Food & Drink

Slice Out Hunger’s Scott Wiener on turning your obsession into your job and pizza’s future in NYC

This guy knows pizza. via Scott's Pizza Tours
This guy knows pizza. via Scott’s Pizza Tours

Most people who live here will tell you they love pizza, some will even say that they’re obsessed with it. Few have devoted their lives to it the way that Scott Wiener has, though. Beyond leading his eponymous pizza tours, the pizza obsessive has made an entire career and life revolving around pizza, from having a column in Pizza Today to consulting for pizzerias and tomato companies on marketing matters. Wiener is also the brains behind Slice Out Hunger (taking place October 7), the now annual charity event where the best pizzerias in the city sell their slices for just $1, with all the money raised going towards City Harvest.
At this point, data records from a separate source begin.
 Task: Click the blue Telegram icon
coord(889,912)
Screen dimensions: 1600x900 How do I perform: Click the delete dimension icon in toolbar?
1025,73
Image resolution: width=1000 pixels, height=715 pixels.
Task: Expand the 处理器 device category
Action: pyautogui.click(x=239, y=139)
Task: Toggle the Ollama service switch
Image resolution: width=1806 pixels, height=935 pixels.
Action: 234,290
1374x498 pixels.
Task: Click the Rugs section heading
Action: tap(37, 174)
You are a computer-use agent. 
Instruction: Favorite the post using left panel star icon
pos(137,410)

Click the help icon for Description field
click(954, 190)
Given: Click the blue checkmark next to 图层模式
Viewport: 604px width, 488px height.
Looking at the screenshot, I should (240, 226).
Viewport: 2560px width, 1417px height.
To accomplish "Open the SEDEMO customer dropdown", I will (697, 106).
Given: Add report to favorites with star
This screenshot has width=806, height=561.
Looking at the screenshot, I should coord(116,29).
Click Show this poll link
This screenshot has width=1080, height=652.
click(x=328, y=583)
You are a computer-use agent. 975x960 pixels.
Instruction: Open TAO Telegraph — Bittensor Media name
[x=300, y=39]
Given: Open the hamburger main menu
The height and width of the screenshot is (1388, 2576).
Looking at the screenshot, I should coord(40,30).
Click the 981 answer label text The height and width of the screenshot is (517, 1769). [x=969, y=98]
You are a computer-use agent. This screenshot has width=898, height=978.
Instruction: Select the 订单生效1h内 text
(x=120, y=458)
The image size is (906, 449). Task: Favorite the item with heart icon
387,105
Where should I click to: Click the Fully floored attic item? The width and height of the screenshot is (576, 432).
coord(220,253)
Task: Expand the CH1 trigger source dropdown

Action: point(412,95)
We chatted with Wiener about the evolution of Slice Out Hunger, how you can make your life’s obsession your life’s work and even got him to play Pizzstradamus and predict what the future holds for pizza in New York.

You might look at Wiener’s life which revolves entirely around pizza and think that you would also want to just devote your life to a single subject that you love, whether it’s baseball, cartooning, tacos or modern dance. After all, why wouldn’t you want to spend every minute of every day devoted to a subject you love? Wiener says that while there’s plenty of fun to be had, “If you want to make your life revolve around one thing, you really have to appreciate it for what it is, and have an appreciation for the flaws as much as for the victories of it.” So, for instance, his chosen path isn’t just about eating New York’s best pizza. It’s as much much about eating slices of pizza he doesn’t like, in order to understand the way that good slices are made.

And again, you’ll have to devote all your time to your obsession of choice, which Wiener tells us seven years in to his pizza-centered life includes deep studies of pizza boxes and the white, grease-stained plates that slices are served on in pizzerias across the city. It also means things like keeping track of his pizza consumption with an app that helps him “limit” his pizza to merely 15 slices per week and 700 slices per year. For Wiener, it seems to be working out though. “The longer I do it, the more into I get and the more into I get the more into I get,” he tells us.

via Facebook
Wiener, like Brokleyn, endorses the Best Pizza white slice. via Facebook

With New York and pizza together in the news recently, from Pizza Rat to specially-made Pope pizzas, we also wanted to get Wiener’s thoughts on what it is that makes pizza the city’s most iconic food. Pizza in general is treated differently in New York as opposed to other cities, Wiener told us (something he’d know from his days planning band tours around where to get good pizza), where they have such barbaric ideas like not eating pizza by the slice and only reserving pizza for sit-down dinners. Given our status as a pedestrian’s paradise, “The portability of [the slice] really lends itself well to New York City,” according to Wiener, which helped us forge such a close psychic and mouth-based connection to it. Wiener brought up the case of a hypothetical commuter in the city: “You’re getting out of the subway and you’re walking a couple blocks to work and then you get back on the subway and you’re walking two blocks on the other end back to your apartment. And there’s a pizzeria in every one of those spans.”

Sadly, like so many New York institutions, the humble slice doesn’t have a bright future according to Wiener. There’s the rise of the dollar slice, which Wiener says has “dumbed down” pizza in New York City. “The goal of a dollar slice is not quality, ever,” Wiener tells us. “It’s a short term business model, there’s no way those places can last very long.”

Wiener also sees the city moving away from the slice, towards an upscale experience, which sounds pretty familiar in the abstract:

“The days of the classic New York slice, the heyday of the New York slice is definitely gone, it’s over. I think you’re gonna see a rise in quality in pizza, but it’s not gonna be the same style. It’s gonna be by the pie, it’s gonna be fancy, it’s gonna be dressed up. And that’s something we’re just gonna have to deal with, unfortunately,” he told us when asked about the future of the New York slice. “It’s a bummer to think about it that way but it’s the truth. It’s something I think about every day and I’m never really happy about it.”

Wiener, surrounded by his life's work. via Facebook
Wiener, surrounded by his life’s work. via Facebook

Luckily for you, at least there’s Slice Out Hunger, which manages to get even those fancier pizza places in the city to serve up slices for just one night. For a charity event that’s become an annual tradition now in it’s seventh year, Wiener told us that the first event was a thrown-together affair relying on the good will of the pizza places he had been taking people to on his tours. “We told them we were having a pizza party and decided to give the money to City Harvest. It was a symbiotic relationship between the tour and the non-profit in a really good way,” he told us. From those humble beginnings, Wiener built a charity event that he says is looking at a haul of $35,000 for the Food Bank for New York City this year.

Telling us that anyone with just a single dollar can make it in the door, Wiener sees the night as a distillation of his own pizza philosophy: “Pizza is always something that should be affordable, it should be a thing that everybody can achieve, it should never be an exclusive experience.”